Exercício
Copie as linhas começando na que contém "Task: Click the D delay 0.00000000ps field" e terminando na que contém "This screenshot has", trocando "comment" por "post" e deixando todo o resto igual.

Entradas extraídas
######
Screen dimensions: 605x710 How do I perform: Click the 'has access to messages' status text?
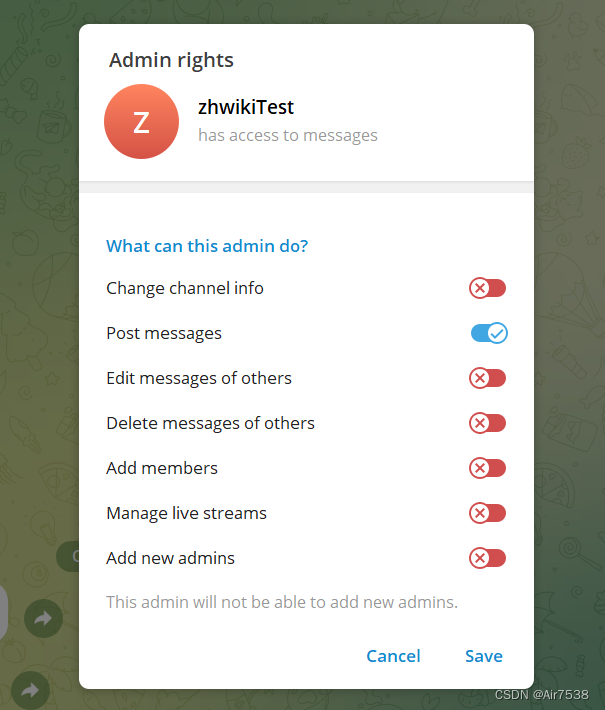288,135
######
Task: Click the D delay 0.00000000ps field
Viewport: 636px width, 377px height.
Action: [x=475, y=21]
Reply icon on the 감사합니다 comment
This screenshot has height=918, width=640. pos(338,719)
######
Resposta
Task: Click the D delay 0.00000000ps field
Viewport: 636px width, 377px height.
Action: [x=475, y=21]
Reply icon on the 감사합니다 post
This screenshot has height=918, width=640. pos(338,719)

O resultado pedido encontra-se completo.